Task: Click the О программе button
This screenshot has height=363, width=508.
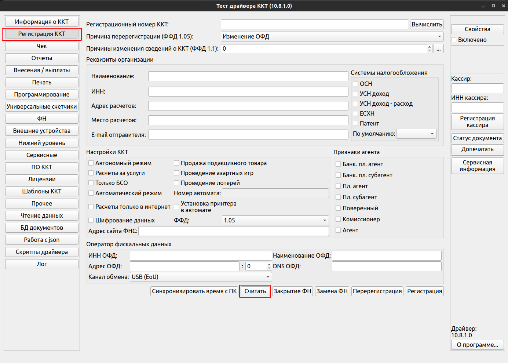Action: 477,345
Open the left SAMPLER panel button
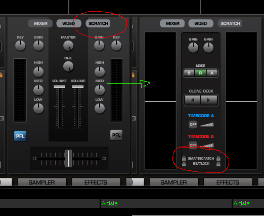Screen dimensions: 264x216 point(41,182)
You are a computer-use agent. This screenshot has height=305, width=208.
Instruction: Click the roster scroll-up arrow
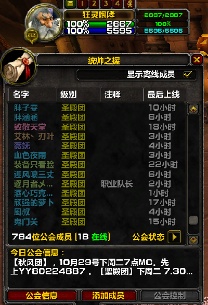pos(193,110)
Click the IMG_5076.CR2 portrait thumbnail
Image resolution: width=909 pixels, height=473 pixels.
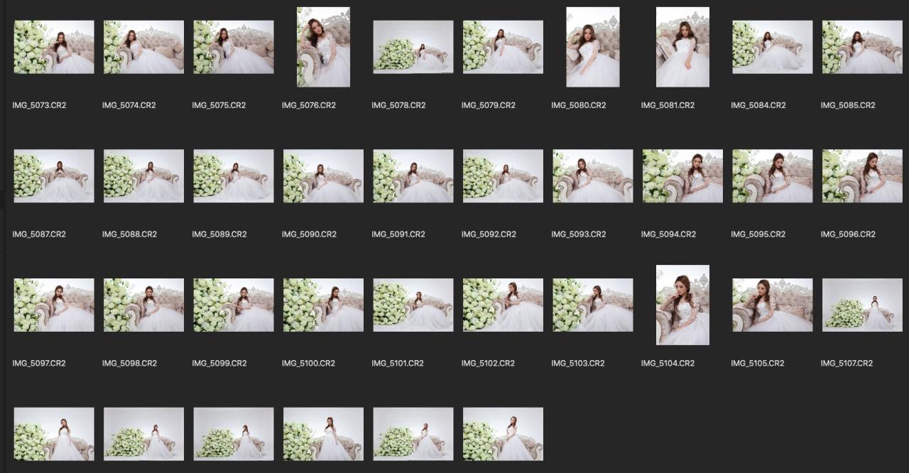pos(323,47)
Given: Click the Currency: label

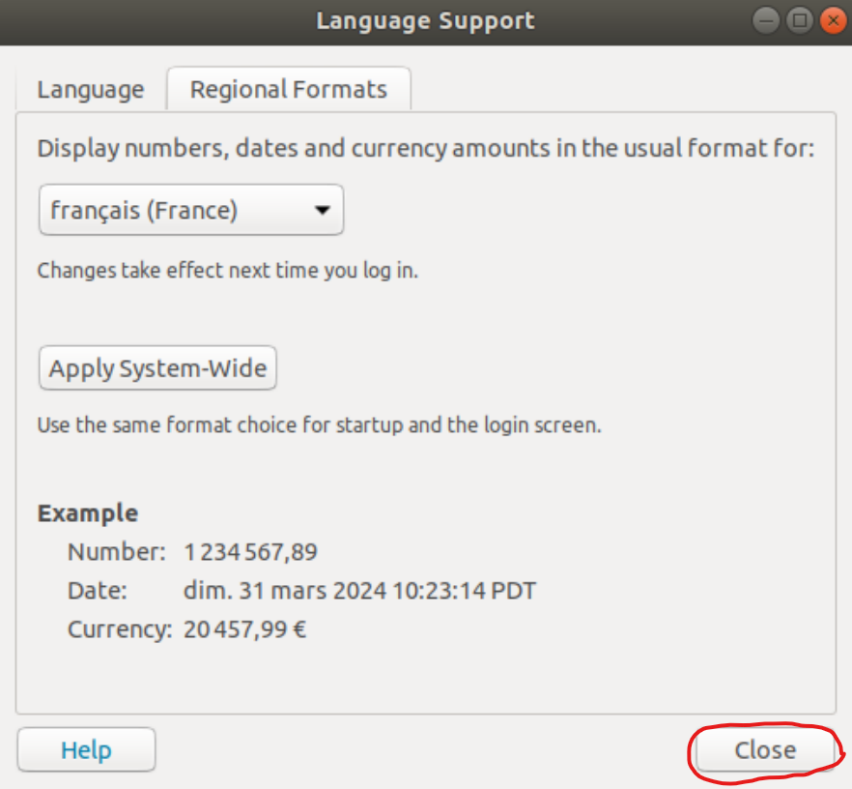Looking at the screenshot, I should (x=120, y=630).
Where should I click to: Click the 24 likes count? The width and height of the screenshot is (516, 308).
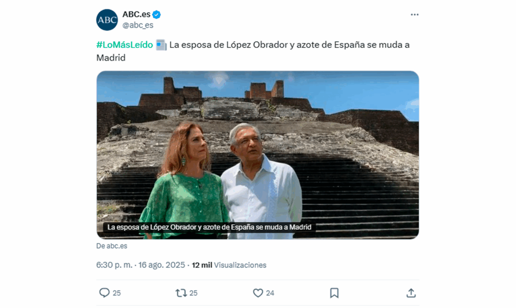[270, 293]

|---|

● SHORT PROBLEM:
Could you revise the data above by changing "button" to "control" everywhere, leaving everything else as it is and omitting the pictures from your answer?

● WRITTEN RESPONSE:
Task: Click the О программе control
This screenshot has height=363, width=508.
Action: 477,345
Open the left SAMPLER panel control
Screen dimensions: 264x216 point(41,182)
You are a computer-use agent. This screenshot has height=305, width=208.
Instruction: Click the roster scroll-up arrow
pos(193,110)
Click the IMG_5076.CR2 portrait thumbnail
Image resolution: width=909 pixels, height=473 pixels.
pos(323,47)
Given: Click the Currency: label

Looking at the screenshot, I should (x=120, y=630).
Where should I click to: Click the 24 likes count? The width and height of the screenshot is (516, 308).
[270, 293]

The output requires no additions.